The issue of Qatar staging soccer's biggest showpiece has been a thorny issue for the 77-year-old Swiss who said last Wednesday that the labour rights situation in the Gulf state was "unacceptable" amid a wave of negative headlines.
International players' union FIFPro have asked Blatter to act for a French footballer, who says he is being prevented from leaving Qatar over a contract dispute with his club, while attempts to move the event from the traditional European summer months to winter have not been warmly received.
Blatter backed the Middle East state when he gave a speech to Asian Football Confederation members in Malaysia at the AFC awards on Tuesday.
"It is not fair when the international media, and especially European media, are taking up the focus of an Arab country ... by attacking, attacking, criticising this country.
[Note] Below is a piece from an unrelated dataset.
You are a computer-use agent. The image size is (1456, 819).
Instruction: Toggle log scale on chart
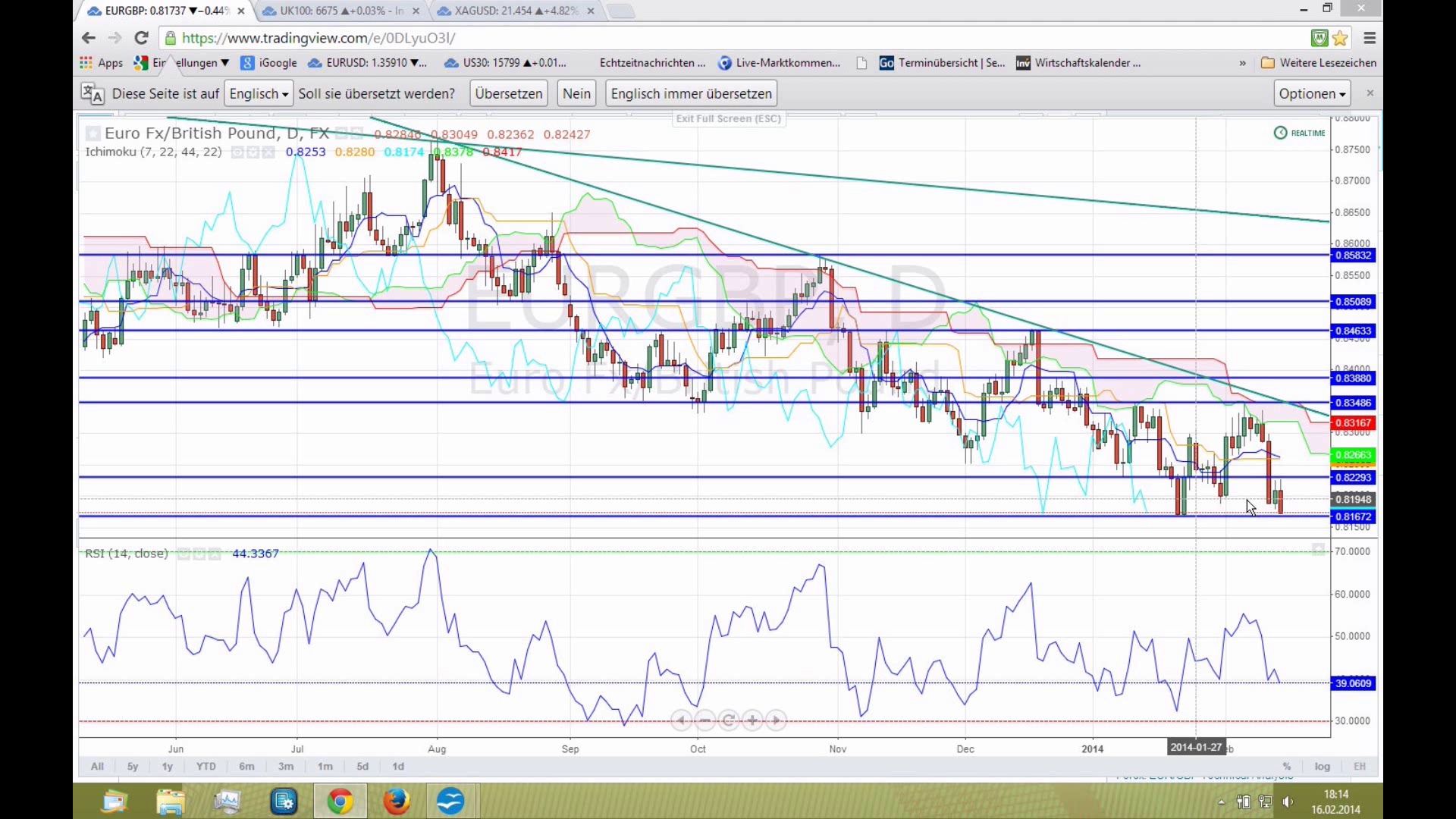coord(1323,767)
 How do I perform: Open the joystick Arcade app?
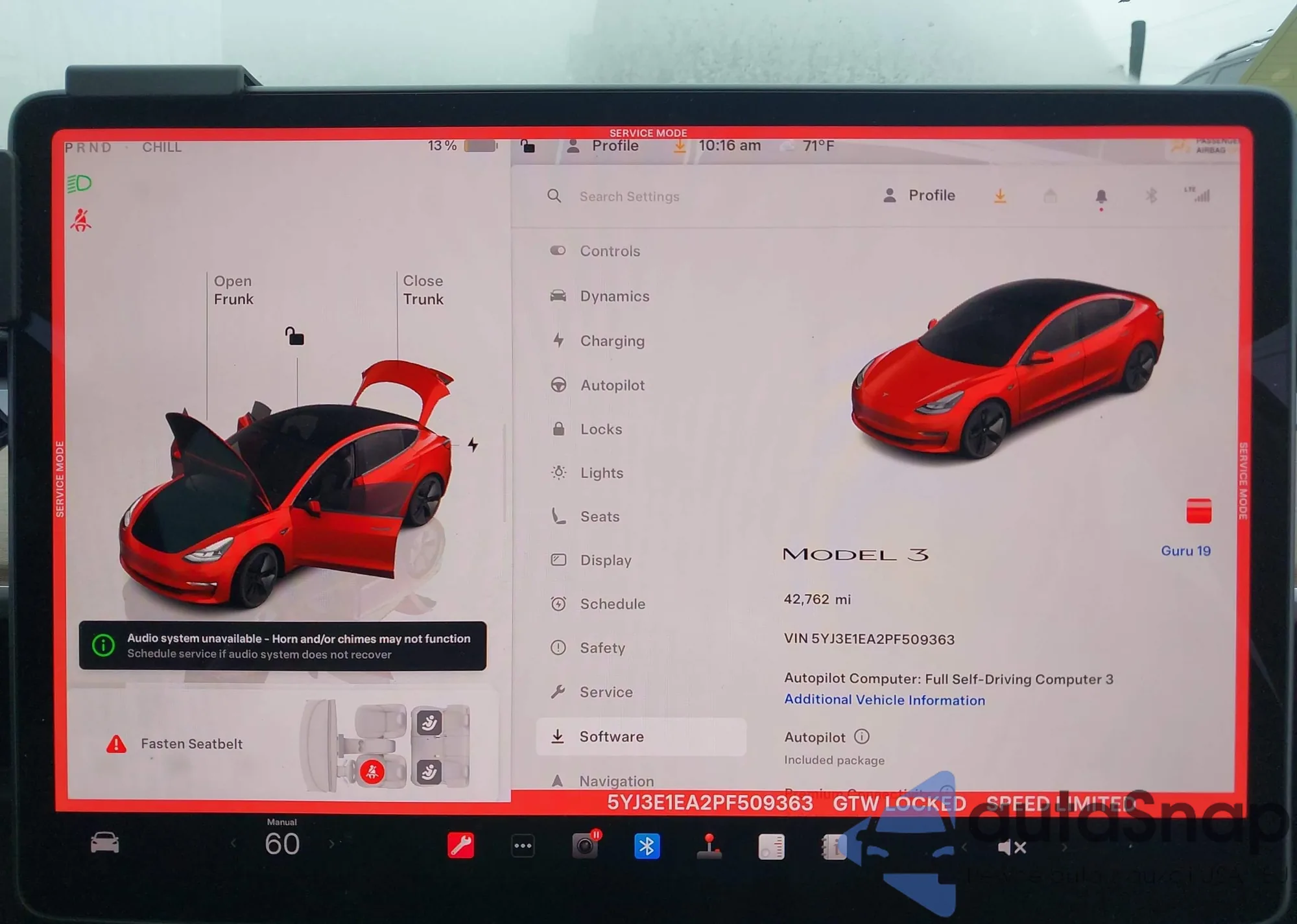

We are defending it," Blatter told delegates.
"We have taken a decision to play a World Cup in the Arabic world and we have taken the decision to play in Qatar and we will go and play this ... in 2022 in Qatar."
The comments drew applause from members and AFC president Sheikh Salman bin Al Khalifa agreed with Blatter's stance.
"I think what's been said is too much," the Bahraini told a small group of reporters.
"Qatar is part of Asia and we will support the World Cup in Asia. I'm sure when the time comes we will see the success the Qataris have brought to this event.
"I think what they have been doing so far by the look of the infrastructure and all of the facilities that are going to be built for this occasion, I'm sure it will be a successful World Cup."
Blatter has acknowledged that he did not vote in 2010 for Qatar to host the finals but the critics have still been quick to bring the complaints to his door as the head of world soccer's governing body.
On Friday, the FIFA chief fired back by saying France and Germany should be held to account over the treatment of migrant workers in Qatar because they exerted political pressure to award the finals to the Middle East state, adding financial interests were behind the decision.
There have been media reports recently of rife exploitation of migrant workers in Qatar's construction sector.
UEFA president Michel Platini, who said he voted for Qatar, is expected to challenge Blatter for the FIFA presidency in 2015, with support from powerful Middle East delegates key to claiming votes from the 47 members in Asia.
Frenchman Platini enjoys great popularity in the Middle East where Blatter has long been backed since coming to power in 1998.
"Football has also got now a political dimension," the Swiss said on Tuesday.